On 09/29/16 14:51, Ming Lei wrote:
On Thu, Sep 29, 2016 at 7:59 AM, Bart Van Assche
<bart.vanassche@xxxxxxxxxxx> wrote:
blk_quiesce_queue() prevents that new queue_rq() invocations
blk_mq_quiesce_queue()
Thanks, I will update the patch title and patch description.
+void blk_mq_quiesce_queue(struct request_queue *q)
+{
+ struct blk_mq_hw_ctx *hctx;
+ unsigned int i;
+ bool res, rcu = false;
+
+ spin_lock_irq(q->queue_lock);
+ WARN_ON_ONCE(blk_queue_quiescing(q));
+ queue_flag_set(QUEUE_FLAG_QUIESCING, q);
+ spin_unlock_irq(q->queue_lock);
+
+ res = __blk_mq_freeze_queue_start(q, false);
Looks the implementation is a bit tricky and complicated, if the percpu
usage counter isn't killed, it isn't necessary to touch .mq_freeze_depth
since you use QUEUE_FLAG_QUIESCING to set/get this status of
the queue.
>
> Then using synchronize_rcu() and rcu_read_lock()/rcu_read_unlock()
> with the flag of QUIESCING may be enough to wait for completing
> of ongoing invocations of .queue_rq() and avoid to run new .queue_rq,
> right?
That's an interesting thought. Can you have a look at the attached patch
in which blk_mq_quiesce_queue() no longer manipulates the
mq_freeze_depth counter?
+ WARN_ON_ONCE(!res);
+ queue_for_each_hw_ctx(q, hctx, i) {
+ if (hctx->flags & BLK_MQ_F_BLOCKING) {
+ mutex_lock(&hctx->queue_rq_mutex);
+ mutex_unlock(&hctx->queue_rq_mutex);
Could you explain a bit why all BLOCKING is treated so special? And
that flag just means the hw queue always need to schedule asynchronously,
and of course even though the flag isn't set, it still may be run
asynchronously too.
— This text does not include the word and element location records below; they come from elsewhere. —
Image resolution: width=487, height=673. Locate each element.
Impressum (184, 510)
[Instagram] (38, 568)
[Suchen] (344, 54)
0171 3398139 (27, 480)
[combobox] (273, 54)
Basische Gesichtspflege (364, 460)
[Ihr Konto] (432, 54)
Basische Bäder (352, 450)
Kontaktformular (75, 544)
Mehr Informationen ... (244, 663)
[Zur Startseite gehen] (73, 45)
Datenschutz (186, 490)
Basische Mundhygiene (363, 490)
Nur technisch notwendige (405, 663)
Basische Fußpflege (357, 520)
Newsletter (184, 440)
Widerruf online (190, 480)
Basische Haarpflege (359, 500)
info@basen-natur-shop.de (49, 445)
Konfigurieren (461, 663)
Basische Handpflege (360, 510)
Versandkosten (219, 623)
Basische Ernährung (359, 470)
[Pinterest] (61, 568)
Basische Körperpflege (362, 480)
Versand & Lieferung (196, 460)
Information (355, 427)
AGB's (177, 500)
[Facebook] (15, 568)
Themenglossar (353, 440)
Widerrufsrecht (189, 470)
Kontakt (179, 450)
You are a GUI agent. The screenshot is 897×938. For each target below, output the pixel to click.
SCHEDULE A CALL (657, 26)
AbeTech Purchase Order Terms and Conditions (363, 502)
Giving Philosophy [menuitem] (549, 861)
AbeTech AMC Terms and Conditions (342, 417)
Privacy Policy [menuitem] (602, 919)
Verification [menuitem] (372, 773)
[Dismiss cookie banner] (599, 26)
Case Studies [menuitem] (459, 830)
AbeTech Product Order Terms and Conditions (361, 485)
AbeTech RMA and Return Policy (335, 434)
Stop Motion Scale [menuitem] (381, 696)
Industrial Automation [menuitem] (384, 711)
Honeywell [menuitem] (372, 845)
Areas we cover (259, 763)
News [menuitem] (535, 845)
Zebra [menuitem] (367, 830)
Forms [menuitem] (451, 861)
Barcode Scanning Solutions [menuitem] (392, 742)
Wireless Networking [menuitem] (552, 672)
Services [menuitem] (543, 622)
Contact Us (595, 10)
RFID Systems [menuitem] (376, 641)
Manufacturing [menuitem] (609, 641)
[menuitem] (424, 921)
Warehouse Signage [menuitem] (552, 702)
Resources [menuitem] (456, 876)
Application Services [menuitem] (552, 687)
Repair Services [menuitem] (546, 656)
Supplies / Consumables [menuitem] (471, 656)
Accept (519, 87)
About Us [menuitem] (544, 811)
So looks it should be enough to just use RCU.
The mutex manipulations introduce atomic stores in the hot path. Hence
the use of synchronize_rcu() and rcu_read_lock()/rcu_read_unlock() when
possible. Since BLK_MQ_F_BLOCKING indicates that .queue_rq() may sleep
and since sleeping is not allowed while holding the RCU read lock,
queue_rq_mutex has been introduced for the BLK_MQ_F_BLOCKING case.
Bart.
>From 3a549df53eba84fad94279484e54f9c43b2d6626 Mon Sep 17 00:00:00 2001
From: Bart Van Assche <bart.vanassche@xxxxxxxxxxx>
Date: Tue, 27 Sep 2016 10:52:36 -0700
Subject: [PATCH] blk-mq: Introduce blk_mq_quiesce_queue()
blk_mq_quiesce_queue() waits until ongoing .queue_rq() invocations
have finished. This function does *not* wait until all outstanding
requests have finished (this means invocation of request.end_io()).
Signed-off-by: Bart Van Assche <bart.vanassche@xxxxxxxxxxx>
Cc: Hannes Reinecke <hare@xxxxxxxx>
Cc: Johannes Thumshirn <jthumshirn@xxxxxxx>
---
block/blk-mq.c | 69 +++++++++++++++++++++++++++++++++++++++++++++-----
include/linux/blk-mq.h | 2 ++
include/linux/blkdev.h | 4 +++
3 files changed, 69 insertions(+), 6 deletions(-)
diff --git a/block/blk-mq.c b/block/blk-mq.c
index d8c45de..57701c5 100644
--- a/block/blk-mq.c
+++ b/block/blk-mq.c
@@ -115,6 +115,32 @@ void blk_mq_unfreeze_queue(struct request_queue *q)
}
EXPORT_SYMBOL_GPL(blk_mq_unfreeze_queue);
+/**
+ * blk_mq_quiesce_queue() - wait until all ongoing queue_rq calls have finished
+ *
+ * Note: this function does not prevent that the struct request end_io()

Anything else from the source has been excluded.